Eugène Ebodé : Nous jouions beaucoup au
ballon dans les petits espaces entre les maisons à Douala. Dans
ces petits corridors nous passions des heures à jouer en un contre
un, ou à la passe à dix. Nous avions droit d'amortir la
balle, de jongler, de shooter et de donner des coups de tête. Il
était juste interdit de toucher la balle à la main. Grâce
à cela, nous pouvions acquérir une bonne technique. Nous
développions de bons réflexes.
Foot Nostalgie : Ces
bons réflexes vous ont aidé à devenir gardien de
but du Dragon Douala et international juniors camerounais. Quels sont
vos souvenirs les plus marquants de cette époque ?
Eugène Ebodé : Les plus tenaces sont paradoxalement
les périodes précédant l'entrée dans le stade.
La mise au vert est un moment particulier. On joue aux cartes, on se raconte
des histoires. Avant le match les joueurs sont gagnés par une forme
d'inconscience. Il se produit une échappée vertigineuse.
L'entraîneur n'est pas là, les dirigeants et les supporters
non plus, papa et maman non plus, et Dieu n'en parlons pas. Nous sommes
donc livrés à nous-mêmes, comme des gamins dans un
monde qui échappe à tout contrôle. Il s'agit d'une
maison close. Les dirigeants sont donc rassurés. Ces périodes
sont pourtant les plus dangereuses pour un joueur. On croit être
maître de son agenda, on pense avoir tout son temps. En réalité,
on ne voit pas les heures passer et on va jusqu'au bout de la fatigue.
Le réveil du lendemain est souvent difficile. Bref, la mise au
vert est une espèce de dopage psychologique néfaste, un
rite imbécile que les équipes perpétuent hélas…
J'aimerais que les joueurs préparent les matches comme ça
leur chante, qu'ils jouissent, qu'ils prennent du plaisir (rires) !
Foot Nostalgie : Les
femmes ont joué un rôle important dans votre vie de joueur…
Eugène Ebodé : Face à la passion
excessive qui risque de vous emporter, elles servent de garde fou. Elles
apportent sur ce métier un regard extérieur très
précieux. Elles empêchent le joueur de "déraper",
comme une opposition peut surveiller un pouvoir…
Foot Nostalgie : Quel
est le gardien de but qui vous a le plus impressionné ?

*Données extraites:*
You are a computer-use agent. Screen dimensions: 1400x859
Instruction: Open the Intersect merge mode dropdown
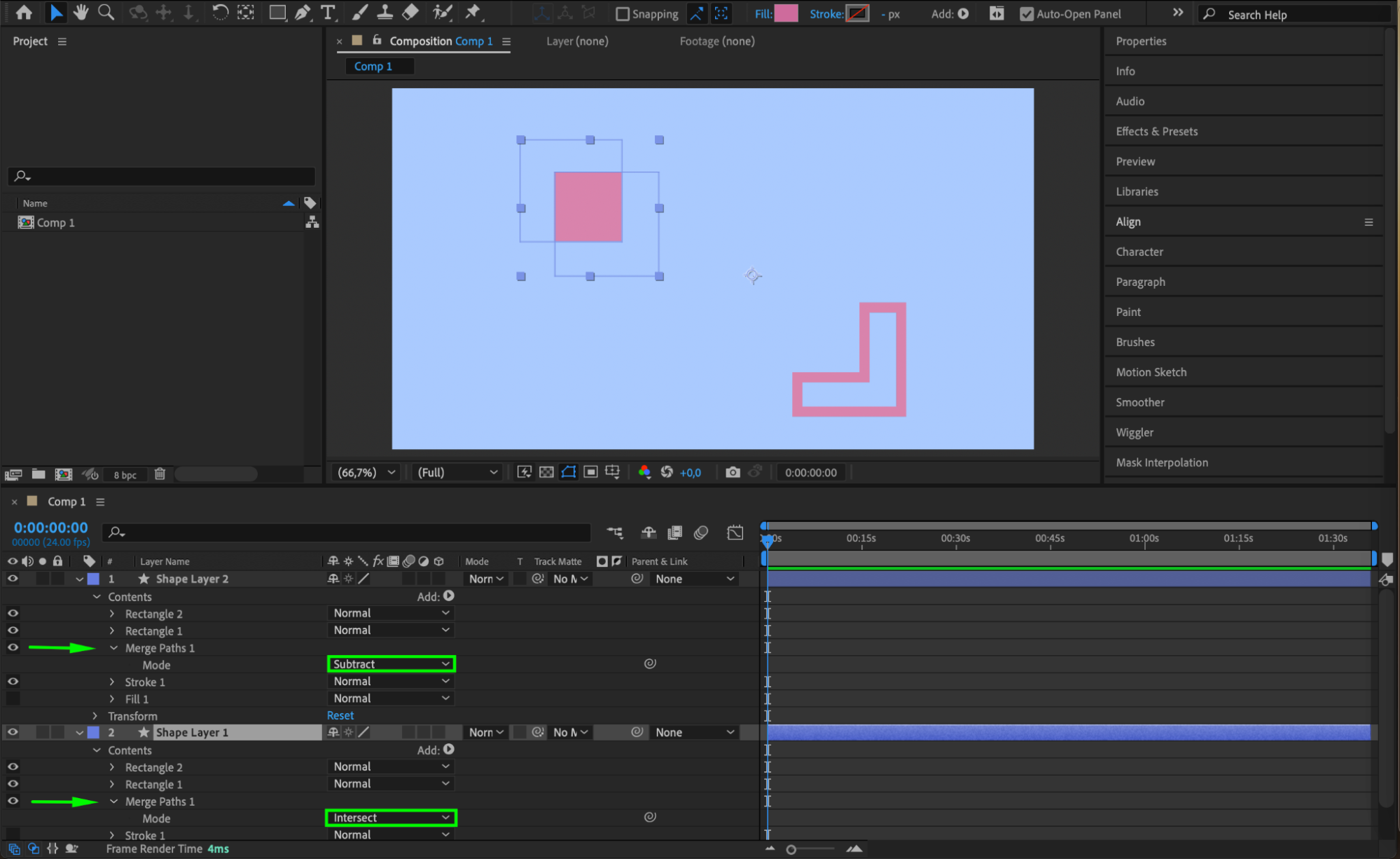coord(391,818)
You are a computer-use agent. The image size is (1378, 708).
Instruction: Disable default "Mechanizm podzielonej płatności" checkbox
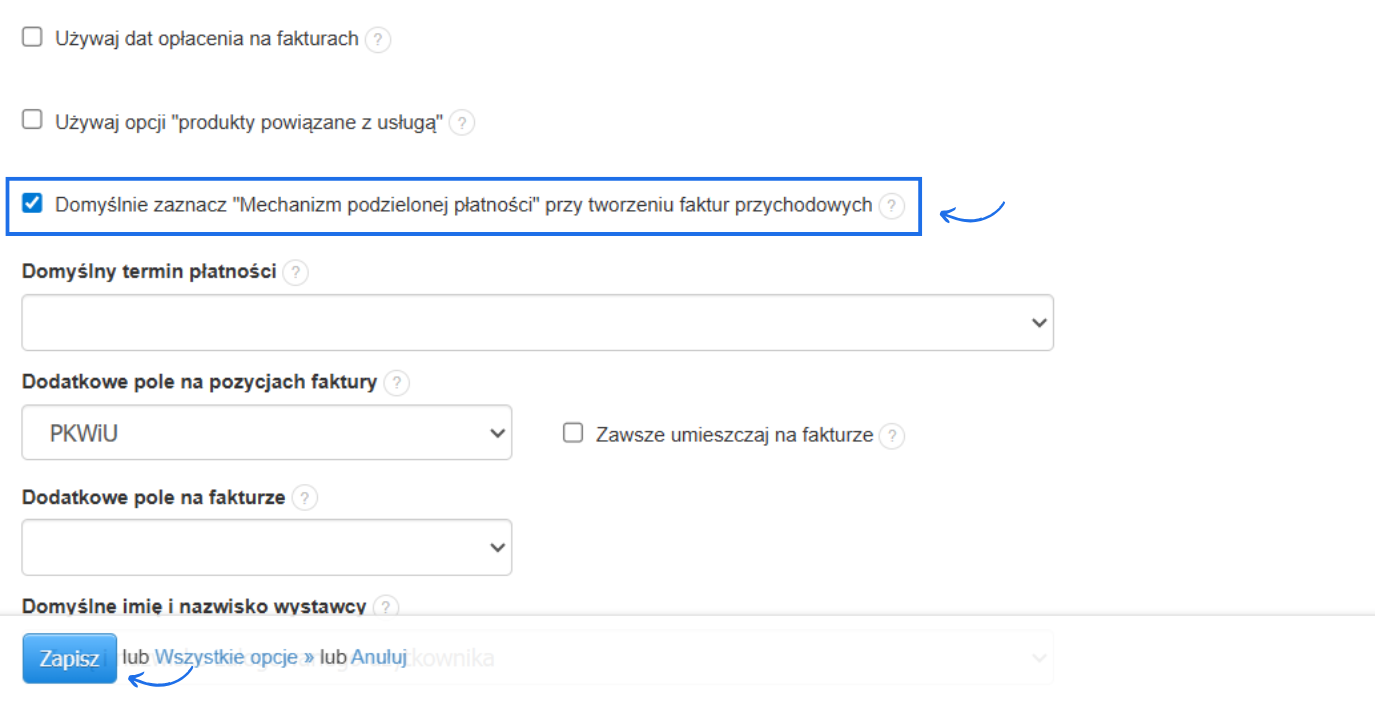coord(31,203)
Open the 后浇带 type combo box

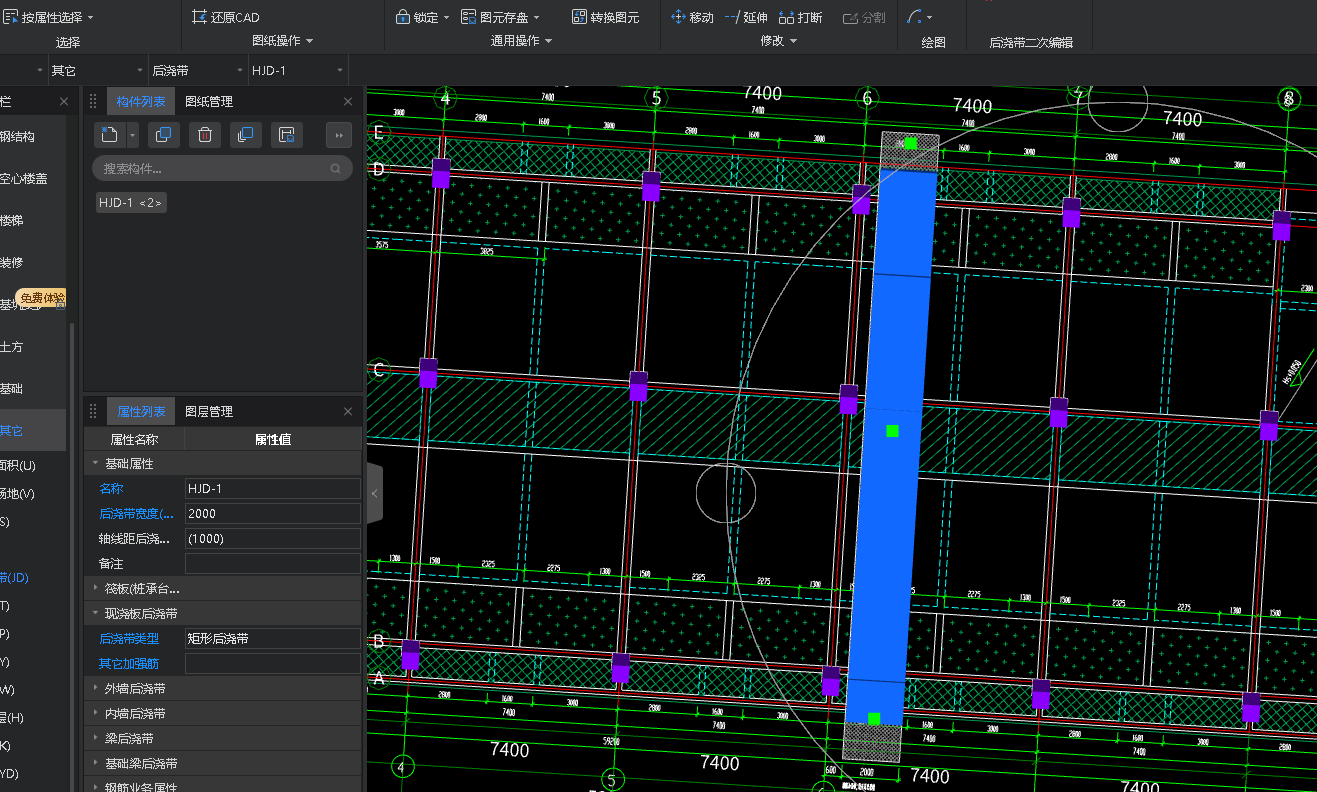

*Consignes:*
a. Résumez l'entretien avec Eugène Ebodé en deux phrases.
b. Pour chaque affirmation, dites par oui ou par non si elle concorde avec l'entretien avec Eugène Ebodé, et citez les mots de l'entretien qui tranchent.
(i) Dans les corridors de Douala, il était interdit de toucher la balle à la main.
(ii) Pendant la mise au vert, l'entraîneur reste auprès des joueurs.
(iii) Selon Eugène Ebodé, la mise au vert est la période la moins dangereuse pour un joueur.
c. Reprenez l'entretien avec Eugène Ebodé à la suite de sa dernière phrase.

*Réponses:*
a. Eugène Ebodé raconte qu'à Douala il jouait au ballon dans les petits espaces entre les maisons, ce qui lui a permis d'acquérir une bonne technique et de bons réflexes, avant de devenir gardien de but du Dragon Douala et international juniors camerounais. Il juge la mise au vert d'avant-match dangereuse pour les joueurs, une sorte de dopage psychologique néfaste, et estime que les femmes les protègent contre une passion excessive pour leur métier.

b.
(i) Oui : « Il était juste interdit de toucher la balle à la main. »
(ii) Non : « L'entraîneur n'est pas là »
(iii) Non : « Ces périodes sont pourtant les plus dangereuses pour un joueur. »

c.
Eugène Ebodé : Thomas N'Kono était
et restera incomparable. Il avait tout ! Présence, anticipation,
dégagement. Il pouvait quand il voulait mettre le ballon dans la
surface de réparation adverse, un peu comme le grand Barthez. Le
Barthez félin et brillant n'apparaissait pas seulement au moment
du "feu" sur sa cage, mais aussi et surtout juste après
le coup de feu. Il avait une capacité d'anticipation, une relance,
qu'on ne retrouve pratiquement plus. Il reste extrêmement bon, il
a encore été décisif et capable de retarder des échéances,
mais le Barthez transcendant, le gardien capable de mettre la pression
dans le camp adverse dès le ballon arrêté, ce Barthez
là n'est plus !
Ces deux gardiens avaient une précision chirurgicale, diabolique,
dans la relance. Ils sont pour moi au dessus du lot. Thomas suivait tellement
le ballon que le ballon venait à lui ! N'Kono, comme Barthez d'ailleurs,
n'avait jamais peur quand le ballon arrivait dans les 5,5 mètres.
Certains goals semblent préférer mourir que d'avoir à
sortir de leur but. On retrouve cette qualité de sang froid chez
quelques rares gardiens comme "Joseph" (Joseph-Antoine Bell,
NDLR), Lama ou encore Lionel Letizi.
Foot Nostalgie : Quel
est votre plus beau souvenir de spectateur ?
Eugène Ebodé : C'était un match
entre le Dinamo de Douala et le Canon de Yaoundé, au tout début
des années 80. Eyobo était alors l'avant-centre du Dinamo,
c'était un excellent buteur, très fort de la tête.
Dans les buts du Canon, j'ai vu ce jour-là Thomas réaliser
quelque chose d'inouï. Suite à un long changement d'aile,
Eyobo, à moins de 6 mètres des buts, reçoit un bon
centre sur sa tête, frappe au deuxième poteau. Thomas, qui
attendait la balle au premier "balaie" tout le but pour aller
la stopper, j'ai bien dit stopper, bloquer, au deuxième poteau
! Vous ne verrez jamais personne faire cela. Thomas N'Kono était
réellement unique… Au mieux un grand gardien se détendra
et fera une manchette. Thomas avait pris la décision de repartir
poteau opposé, réussissant à bloquer la balle à
l'horizontale tout en évitant de se fracasser la tête contre
le montant. Par la suite, je suis allé jusqu'à Barcelone,
comme en pèlerinage, pour le voir jouer avec l'Espanyol. N'Kono
avait réalisé l'exploit d'être élu deux fois
meilleur joueur étranger de la Liga, à chaque fois devant
Maradona !
Foot Nostalgie : Vous
avez suivi l'Euro au Portugal. Quel regard portez-vous sur l'échec
de l'équipe de France ?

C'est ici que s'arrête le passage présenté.